Daniel Mendelsohn’s New Yorker piece on Catullus (archived) begins arrestingly “Was it something to do with blow jobs?” He’s reminiscing about a collegiate struggle with a poem:
In class that morning, I’d been called on to sight-translate a handful of lines by Gaius Valerius Catullus, the first-century-B.C.E. poet who, the professor had warned us, was among the most erudite and sophisticated, the most doctus, of all Roman writers. In the poem at hand, Catullus ruefully recalls having served on the staff of a provincial governor, bitterly referring to him—because he didn’t let his subordinates enrich themselves at the expense of the locals—as an irrumator. When I stumbled across the unfamiliar noun, I hazarded a guess: “Cheapskate?” Professor Stocker, who’d got his Ph.D. before the Second World War and liked to wear bow ties, pursed his lips, made a face, and declared, a little too loudly, “You may render that word as ‘bastard.’ ”
So I did. But something about his discomfiture had made me curious. That evening, in the library, I took down a Latin dictionary from the shelf and flipped to the “I”s.

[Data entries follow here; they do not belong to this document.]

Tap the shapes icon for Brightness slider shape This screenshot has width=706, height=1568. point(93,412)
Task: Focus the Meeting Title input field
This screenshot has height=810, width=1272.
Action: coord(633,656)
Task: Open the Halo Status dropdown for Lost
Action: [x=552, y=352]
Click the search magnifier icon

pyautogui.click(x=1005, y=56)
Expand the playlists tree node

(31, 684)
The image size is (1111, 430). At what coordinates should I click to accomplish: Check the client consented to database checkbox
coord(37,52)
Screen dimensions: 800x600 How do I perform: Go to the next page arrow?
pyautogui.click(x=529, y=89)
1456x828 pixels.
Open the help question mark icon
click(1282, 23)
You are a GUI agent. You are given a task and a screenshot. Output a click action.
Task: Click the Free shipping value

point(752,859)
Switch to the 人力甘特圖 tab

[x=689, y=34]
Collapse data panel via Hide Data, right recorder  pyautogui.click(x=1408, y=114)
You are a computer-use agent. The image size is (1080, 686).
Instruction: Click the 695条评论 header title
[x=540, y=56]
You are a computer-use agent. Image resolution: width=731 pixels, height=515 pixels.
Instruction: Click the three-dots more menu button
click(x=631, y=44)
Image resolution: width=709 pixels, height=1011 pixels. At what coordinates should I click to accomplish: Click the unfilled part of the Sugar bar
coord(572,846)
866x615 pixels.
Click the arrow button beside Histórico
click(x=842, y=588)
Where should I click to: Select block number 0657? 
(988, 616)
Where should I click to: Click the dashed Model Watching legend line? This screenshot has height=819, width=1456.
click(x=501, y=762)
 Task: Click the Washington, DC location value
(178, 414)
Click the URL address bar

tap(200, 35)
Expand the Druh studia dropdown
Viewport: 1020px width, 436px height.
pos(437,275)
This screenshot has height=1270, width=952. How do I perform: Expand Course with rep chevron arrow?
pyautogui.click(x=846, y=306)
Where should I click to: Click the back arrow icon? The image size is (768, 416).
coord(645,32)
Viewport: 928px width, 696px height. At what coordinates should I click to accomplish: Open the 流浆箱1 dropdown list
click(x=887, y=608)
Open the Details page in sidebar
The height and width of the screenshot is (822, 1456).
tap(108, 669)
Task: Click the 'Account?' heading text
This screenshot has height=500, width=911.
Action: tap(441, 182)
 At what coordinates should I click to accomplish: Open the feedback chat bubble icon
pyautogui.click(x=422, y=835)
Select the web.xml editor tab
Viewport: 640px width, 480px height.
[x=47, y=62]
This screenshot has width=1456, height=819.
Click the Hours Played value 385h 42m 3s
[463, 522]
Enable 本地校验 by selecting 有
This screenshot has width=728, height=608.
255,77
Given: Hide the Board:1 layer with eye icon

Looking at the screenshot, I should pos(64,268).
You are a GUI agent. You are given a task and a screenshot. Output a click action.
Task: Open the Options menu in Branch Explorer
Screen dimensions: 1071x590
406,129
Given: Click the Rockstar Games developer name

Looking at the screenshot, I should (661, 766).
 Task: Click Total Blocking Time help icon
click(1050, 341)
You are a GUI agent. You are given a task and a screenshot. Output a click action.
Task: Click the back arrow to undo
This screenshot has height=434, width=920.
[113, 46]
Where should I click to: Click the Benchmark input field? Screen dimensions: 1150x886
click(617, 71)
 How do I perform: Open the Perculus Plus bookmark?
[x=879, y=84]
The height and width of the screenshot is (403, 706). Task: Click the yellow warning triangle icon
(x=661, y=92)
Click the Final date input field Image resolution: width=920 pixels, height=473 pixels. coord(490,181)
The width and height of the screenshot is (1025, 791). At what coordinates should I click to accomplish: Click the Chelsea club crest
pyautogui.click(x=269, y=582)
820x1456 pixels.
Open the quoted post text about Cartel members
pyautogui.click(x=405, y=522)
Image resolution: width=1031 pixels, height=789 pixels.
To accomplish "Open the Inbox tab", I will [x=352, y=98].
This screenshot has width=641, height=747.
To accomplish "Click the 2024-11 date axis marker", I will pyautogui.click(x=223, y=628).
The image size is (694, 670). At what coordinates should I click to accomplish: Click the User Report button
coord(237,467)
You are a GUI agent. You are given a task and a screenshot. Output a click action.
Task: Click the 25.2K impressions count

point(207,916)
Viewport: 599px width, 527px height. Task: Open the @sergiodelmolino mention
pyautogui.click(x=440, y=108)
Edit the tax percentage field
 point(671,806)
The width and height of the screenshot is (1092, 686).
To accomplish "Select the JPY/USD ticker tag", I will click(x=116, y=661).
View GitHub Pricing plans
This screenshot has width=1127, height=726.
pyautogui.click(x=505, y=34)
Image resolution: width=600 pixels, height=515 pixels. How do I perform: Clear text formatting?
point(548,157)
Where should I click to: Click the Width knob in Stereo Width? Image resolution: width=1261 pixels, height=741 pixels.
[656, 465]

Within moments, I saw why he’d hurried me past the word.
He goes on to talk about the two Catulluses, the “impetuous, often swaggering young writer” who tossed obscene insults around and “the doctus poeta, the refined littérateur celebrated for his delicacy and wit, who peppered even his occasional verse with elaborate word games and abstruse allusions”:
This Catullus produced a handful of longer works that include a baroquely structured mini-epic about the marriage of Achilles’ parents and a gender-bending showstopper that the University of Virginia classicist Jenny Strauss Clay has called “the strangest poem in Latin”: a breathless narrative, cast in an extremely rare and agonizingly complex meter, about an Athenian youth named Attis, who, in a frenzy of devotion to the cult of the Eastern goddess Cybele, castrates himself. Much of the poem takes the form of an anguished monologue the young man delivers after he wakes up the next day, short on body parts and long on regrets.